Wallace retired from his chair at Edinburgh in 1838 due to ill health. He had held the chair for almost 20 years but these had not proved one in which he produced much in the way of original research. Indeed his health had broken down in 1835 and for his last three years in the chair at Edinburgh he did not even teach. In May 1835 he had written to written to the Lord Chancellor requesting a pension and giving his own assessment of his achievements. After his retirement, however, his health improved markedly as he reported in a letter written in 1839 (see for example ):-
... after more than three years seclusion, confined a great part of the time to my bed, i have appeared again ... on the stage of human existence. Though unable to walk, and almost to stand, I never ceased to think [and write books on geometry and conic sections]. ... My recovery is quite a phenomenon here. ... I this day accompanied by Mr Kelland my success in the Professorship of Mathematics here ascended Arthurs seat which is upwards of 800 feet high ...

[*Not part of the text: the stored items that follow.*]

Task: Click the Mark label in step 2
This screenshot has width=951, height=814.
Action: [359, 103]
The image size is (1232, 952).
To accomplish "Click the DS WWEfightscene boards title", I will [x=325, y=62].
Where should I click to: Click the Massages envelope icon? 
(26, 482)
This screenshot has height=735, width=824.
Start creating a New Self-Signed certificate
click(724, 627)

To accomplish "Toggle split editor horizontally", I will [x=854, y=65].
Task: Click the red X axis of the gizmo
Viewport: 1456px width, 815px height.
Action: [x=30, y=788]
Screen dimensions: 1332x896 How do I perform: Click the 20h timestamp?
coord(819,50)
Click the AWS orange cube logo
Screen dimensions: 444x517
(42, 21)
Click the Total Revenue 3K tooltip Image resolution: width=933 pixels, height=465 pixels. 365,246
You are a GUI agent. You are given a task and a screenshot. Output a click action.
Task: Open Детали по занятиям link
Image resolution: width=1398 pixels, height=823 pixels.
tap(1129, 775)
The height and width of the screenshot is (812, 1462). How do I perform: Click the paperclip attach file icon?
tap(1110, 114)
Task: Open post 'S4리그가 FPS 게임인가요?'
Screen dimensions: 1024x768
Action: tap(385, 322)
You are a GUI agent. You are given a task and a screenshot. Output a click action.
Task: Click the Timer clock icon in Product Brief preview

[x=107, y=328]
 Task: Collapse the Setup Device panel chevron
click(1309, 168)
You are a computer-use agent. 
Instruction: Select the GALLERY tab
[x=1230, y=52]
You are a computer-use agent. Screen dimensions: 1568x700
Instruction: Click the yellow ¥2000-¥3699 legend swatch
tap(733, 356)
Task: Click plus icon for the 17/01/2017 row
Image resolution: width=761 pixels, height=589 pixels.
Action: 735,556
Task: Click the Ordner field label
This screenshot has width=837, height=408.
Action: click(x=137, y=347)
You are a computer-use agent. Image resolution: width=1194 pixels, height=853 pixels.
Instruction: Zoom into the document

He published two books after he retired, A Geometrical Treatise on the Conic Sections with an Appendix Containing Formulae for their Quadrature (1838) and Geometrical Theorems and Analytical Formulae with their application to the Solution of Certain Geodetical Problems and an Appendix (1839). He also published four further papers, although it seems likely that the research for these had been done many years earlier.
His remarkable return to health did not last very long, for he died five years after he retired.